# Aim
Pick out each line in the listing below that contains the word "click", and copy those lines.

+++ Available records

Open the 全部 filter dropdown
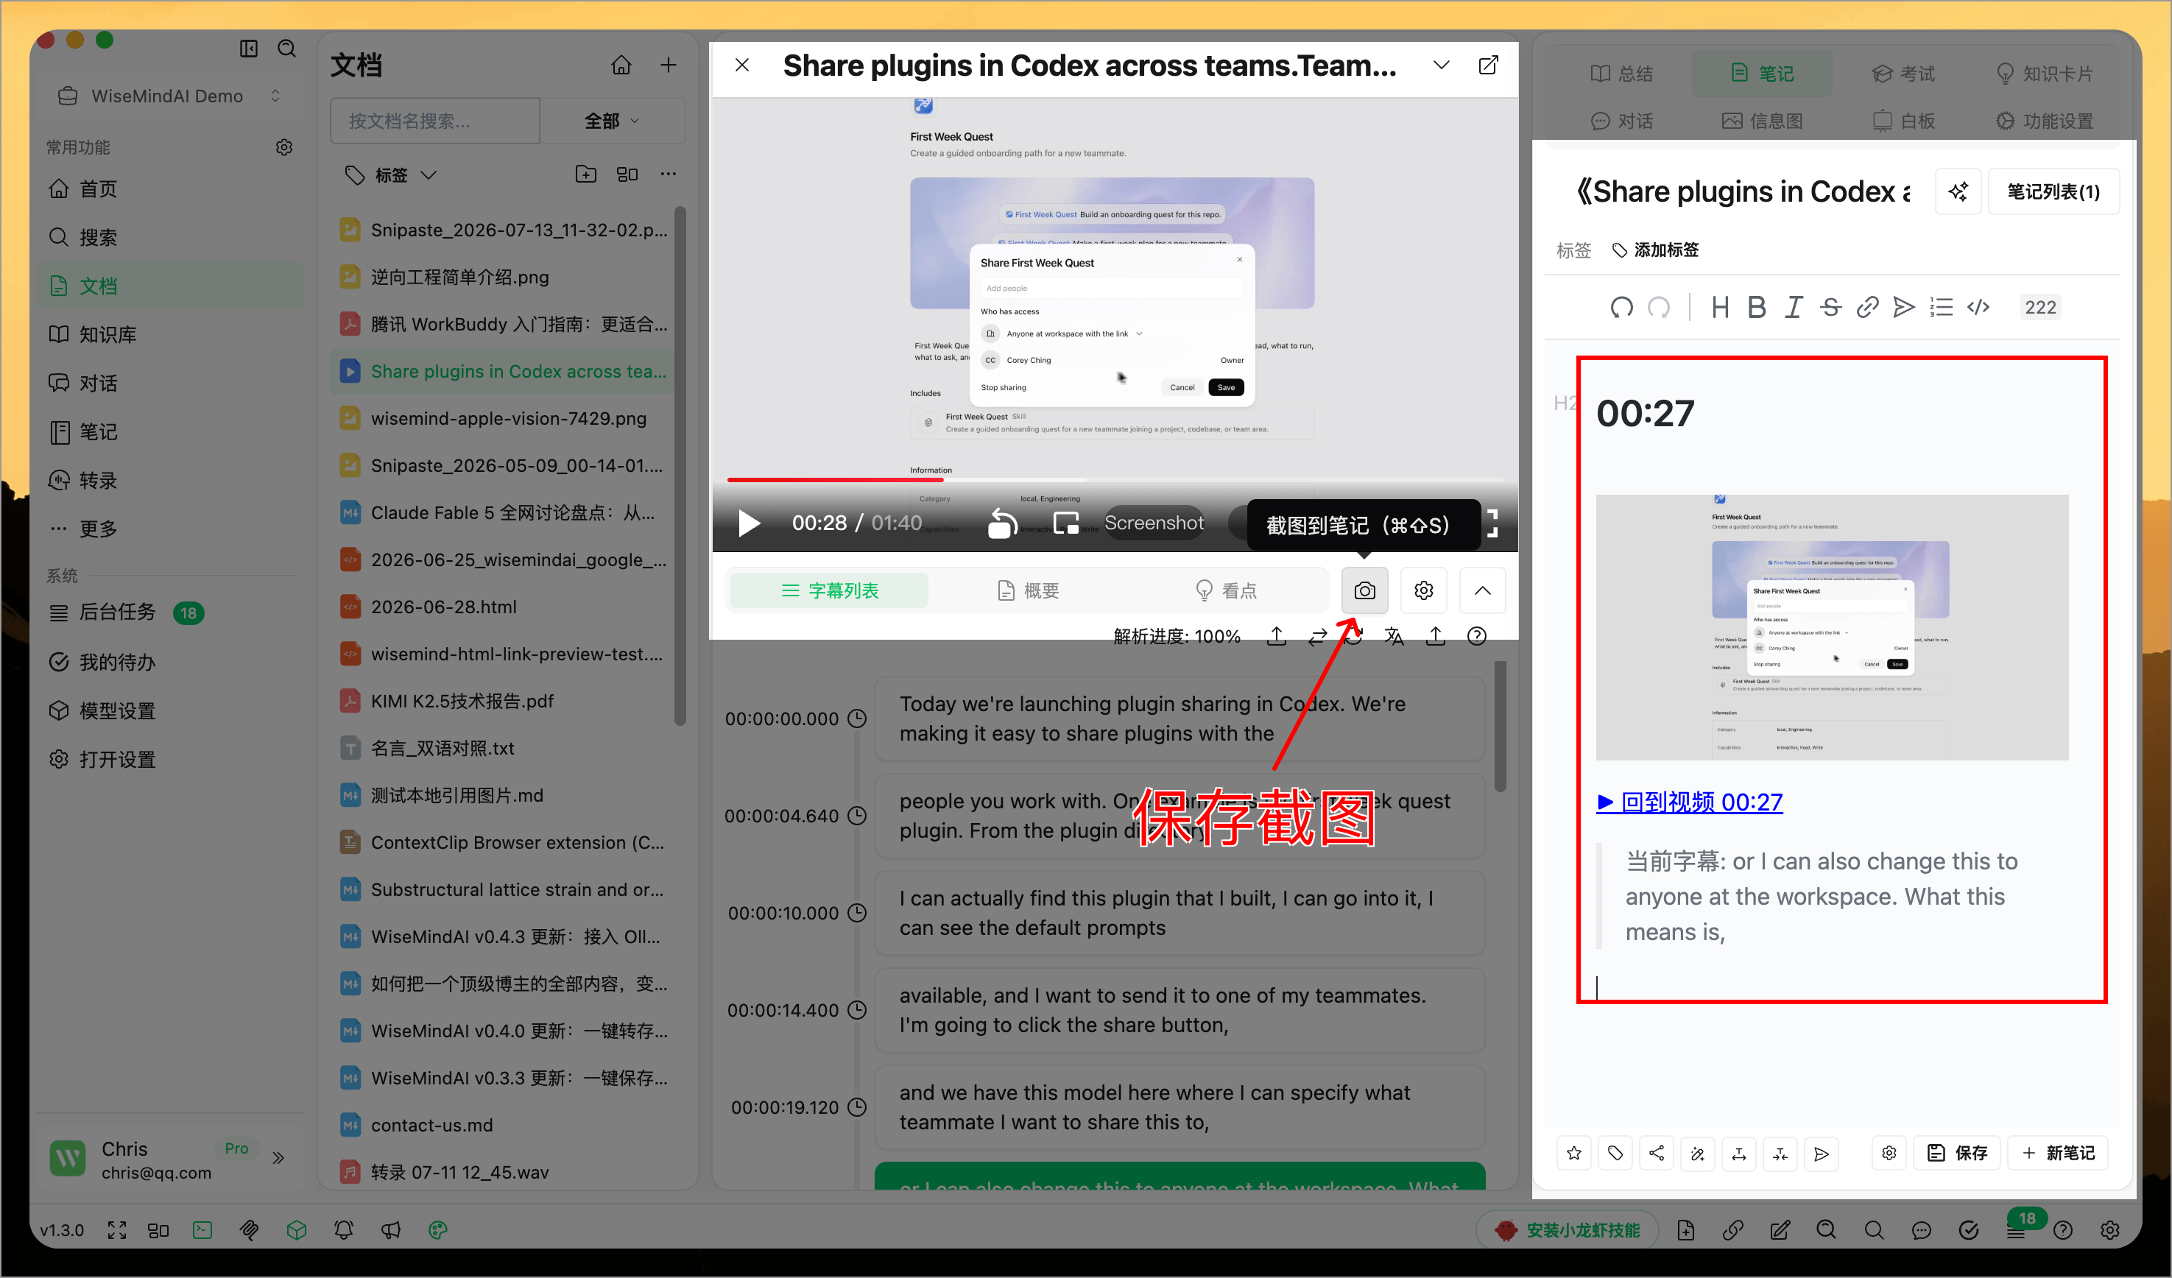The image size is (2172, 1278). (612, 122)
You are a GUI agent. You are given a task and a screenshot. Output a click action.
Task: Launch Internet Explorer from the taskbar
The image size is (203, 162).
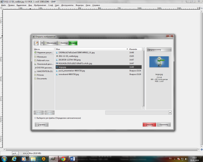(x=14, y=159)
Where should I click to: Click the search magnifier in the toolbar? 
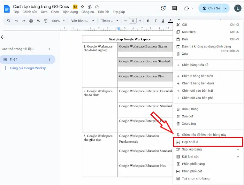coord(9,21)
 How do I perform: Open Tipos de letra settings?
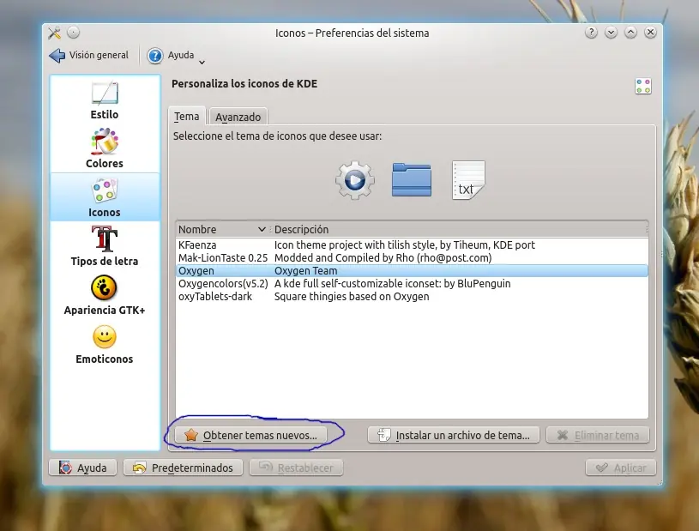[104, 244]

++++++

# Response to the exercise
You are a GUI agent. You are given a task and a screenshot. Output a click action.
Where should I click to: Click the search magnifier in the toolbar? 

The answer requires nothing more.